J’ai appris selon la tradition africaine : l’information était transmise de génération en génération. Vous étudiiez avec quelqu’un et vous suiviez ainsi votre chemin. De nos jours, par contre, c’est le big business qui forme une énorme communauté. Les musiciens acquièrent plus d’informations, mais ils ne l’apprennent pas de leurs aînés. J’ai eu la grande chance d’être arrivé à la scène avec Freddie Hubbard, Woody Shaw, Cootie Williams… On ne peut pas mieux apprendre ! J’ai joué cinq ans et demi à côté de Miles Davis, j’ai appris cette langue chaque nuit. Aucune université ne peut m’apprendre ça ! C’est tout simplement différent.
Vous avez fait plusieurs tournées mondiales, et vous avez dit que la musique se perçoit de façon différente selon les pays. Est-ce que les publics français et américain réagissent différemment à votre musique ?
Tout d’abord, je pense que les Français aiment la vie, et ils sont à la recherche d’une grande fête. Quand on a joué au Parc Floral à Paris, nous avons terminé par Happy People  et il y a eu un rappel de 45 minutes, c’était fou ! Et la fois suivante, il y avait des agents de sécurité qui se mettaient devant la scène, comme si c’était un concert de rock. Les Français aiment bien s’amuser ; ils regardent la vie différemment. Aux USA, nous travaillons dur, nous gagnons de l’argent, mais nous ne pouvons en profiter que quand nous sommes plus vieux.  Avant, quand j’étais plus jeune et que je voyageais, il me suffisait d’aller directement de l’avion à l’hôtel, tant j’étais content d’être dans un nouveau pays.
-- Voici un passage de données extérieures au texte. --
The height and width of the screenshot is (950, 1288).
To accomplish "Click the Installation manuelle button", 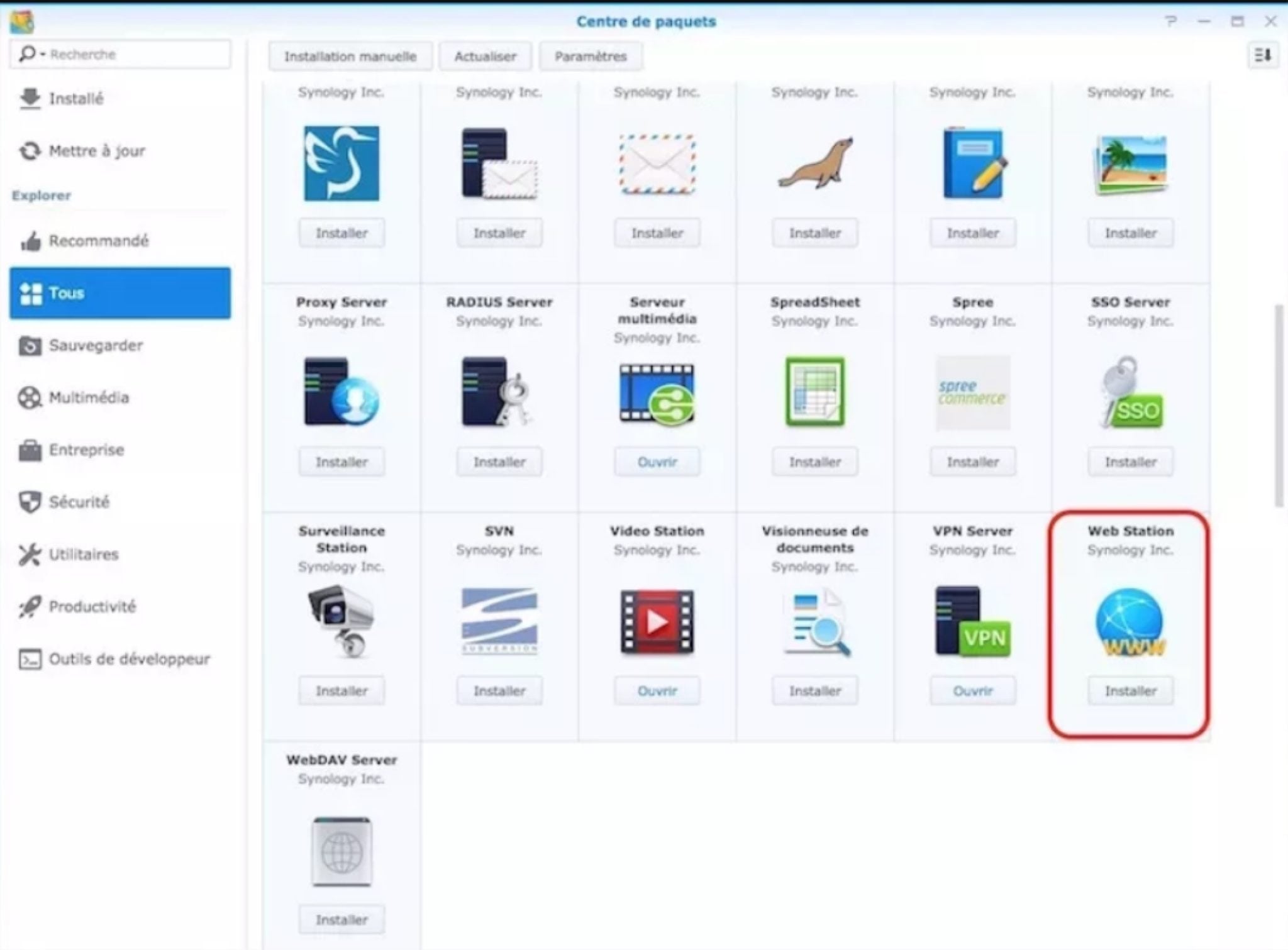I will click(x=350, y=56).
Maintenant, par contre, quand je voyage en France, je prends le train, ou le bus. Je veux tout absorber, tout comprendre.
Vous avez dû entendre beaucoup de jazz français au fil des années et des tournées ici. Qu’en pensez-vous, et que pensez-vous surtout de la différence entre le jazz français d’aujourd’hui, et le jazz français d’il y a cinquante ans ?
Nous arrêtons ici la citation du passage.